There are several types of “active” targets that will be used by OpenGL. For now, we are looking at just gl.ARRAY_BUFFER. There are more. The array buffer contains actual vertex data, as opposed to indexes to vertex data held elsewhere. We will see indexing targets later.

Remember that the WebGL API allows code on the CPU to set up data and then tell code on the GPU how to process that data.

Describing the Vertices

We’ve uploaded a big array of data to the GPU. We’ve uploaded a vertex shader to process each vertex. How do we tell the GPU to extract vertices (and position attributes) from our array?

//Gives us a reference to the vposition attribute in our Vertex Shader. It's the input to the program.
var vposition = gl.getAttribLocation( program, "vposition");

//Now we tell WebGL that this value has 2 floats per vertex
//4th parameter says not to Normalize the data
//5th parameter says that there is no gap between each vertex
//6th parameter says that the first vertex is at byte 0 in the array buffer
gl.vertexAttribPointer( vposition, 2, gl.FLOAT, false, 0, 0);

//now we enable this particular attribute
gl.enableVertexAttribArray( vposition);

Allowing the GPU to populate vposition in each instance of the Vertex Shader.

Vertex Attributes

  • Position
  • Texture Coordinator
  • Color
  • Point Size
    • Normal

Data’s on GPU – Now What?

  • Vertex Processing: Convert Vertex from world coordinates to camera coordinates (More later, but for now, they are the same).
    • Programmable (Vertex Shader)
  • Clipping and Primitive Assembly: Removes vertices/edges that will not be in view, constructs lines/polygons as instructed (just doing points right now).
    • Fixed
  • Rasterization: Converts the 3D vertices (and the primitives they form) into pixels.
    • Fixed
  • Fragment Processing: Among other things, assigning color to the pixels.
    • Programmable (Fragment shader)

Vertex Shader

  • A vertex Shader is called once for each vertex.
  • Each execution is independent of all others.
  • Each execution is potentially done in parallel.
  • The input to a vertex shader program is … a vertex.
  • In OpenGL – the programmer defines what an actual vertex consists of (it can have many properties attached to it). But the bare minimum is position.

Graphics Primitives

Not just Points

  • Drawing points can be very useful – but for most graphical programs, we need other things as well.
  • A vertex is a part of a primitive.
  • A point is a primitive with one vertex.
  • A line is a primitive with two vertices.
  • A triangle is a primitive with three vertices.

First off, How did we actually get points?
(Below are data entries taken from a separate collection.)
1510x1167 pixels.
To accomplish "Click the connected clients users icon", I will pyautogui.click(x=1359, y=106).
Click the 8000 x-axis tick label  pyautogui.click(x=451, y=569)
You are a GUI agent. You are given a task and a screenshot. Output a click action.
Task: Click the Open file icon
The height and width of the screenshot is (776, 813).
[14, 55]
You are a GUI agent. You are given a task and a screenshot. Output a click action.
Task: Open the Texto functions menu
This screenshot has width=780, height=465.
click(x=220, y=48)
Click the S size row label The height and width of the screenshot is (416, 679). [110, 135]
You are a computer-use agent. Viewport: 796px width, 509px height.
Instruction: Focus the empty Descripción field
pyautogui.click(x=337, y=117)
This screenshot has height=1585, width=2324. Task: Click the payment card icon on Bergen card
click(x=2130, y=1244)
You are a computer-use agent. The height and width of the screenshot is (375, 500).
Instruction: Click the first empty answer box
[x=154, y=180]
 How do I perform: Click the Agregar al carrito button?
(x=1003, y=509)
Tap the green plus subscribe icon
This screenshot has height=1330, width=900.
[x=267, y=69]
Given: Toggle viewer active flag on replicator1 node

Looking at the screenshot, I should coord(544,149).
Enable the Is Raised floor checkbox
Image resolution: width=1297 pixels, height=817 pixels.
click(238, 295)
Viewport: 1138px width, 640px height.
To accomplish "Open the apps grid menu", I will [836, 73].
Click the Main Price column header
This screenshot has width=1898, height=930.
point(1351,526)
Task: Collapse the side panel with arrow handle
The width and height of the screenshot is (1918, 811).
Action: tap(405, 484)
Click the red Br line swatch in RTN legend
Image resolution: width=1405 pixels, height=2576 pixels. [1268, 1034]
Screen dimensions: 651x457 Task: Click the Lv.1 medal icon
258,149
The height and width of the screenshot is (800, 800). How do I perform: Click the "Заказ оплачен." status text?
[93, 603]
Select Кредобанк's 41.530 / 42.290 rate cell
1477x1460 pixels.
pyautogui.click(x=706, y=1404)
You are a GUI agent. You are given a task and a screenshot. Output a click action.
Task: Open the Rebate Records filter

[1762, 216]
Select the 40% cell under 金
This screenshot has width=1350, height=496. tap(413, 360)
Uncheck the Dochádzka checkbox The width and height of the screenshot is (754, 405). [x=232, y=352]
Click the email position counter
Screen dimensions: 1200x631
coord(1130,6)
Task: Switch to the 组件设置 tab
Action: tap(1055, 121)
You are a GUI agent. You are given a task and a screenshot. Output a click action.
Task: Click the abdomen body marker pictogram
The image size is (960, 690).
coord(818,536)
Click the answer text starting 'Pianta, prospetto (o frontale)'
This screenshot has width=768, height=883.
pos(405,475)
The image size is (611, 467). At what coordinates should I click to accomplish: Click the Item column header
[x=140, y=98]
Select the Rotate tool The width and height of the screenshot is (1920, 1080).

gl.drawArrays( gl.POINTS, 0, points.length);

Other Options

  • gl.LINES
  • gl.LINES_STRIP
  • gl.LINE_LOOP
  • gl.TRIANGLES
  • gl.TRIANGLE_STRIP
  • gl.TRIANGLE_FAN

Different Primitives, Same Vertices

Vertices and the primitives they make up are decoupled.

Line Loops vs. Polygons

  • Line loops appear to be a way of specifying polygons – or triangles.
  • In WebGL (and OpenGL), polygons are filled regions.
  • Line loops are not filled regions and can be used for wireframes of objects. WebGL is limited to triangles for good reason. Triangles always form a plane.
    • Triangles can be (and are) optimized on the hardware.
    • We can create any polygon out of a combination of triangles.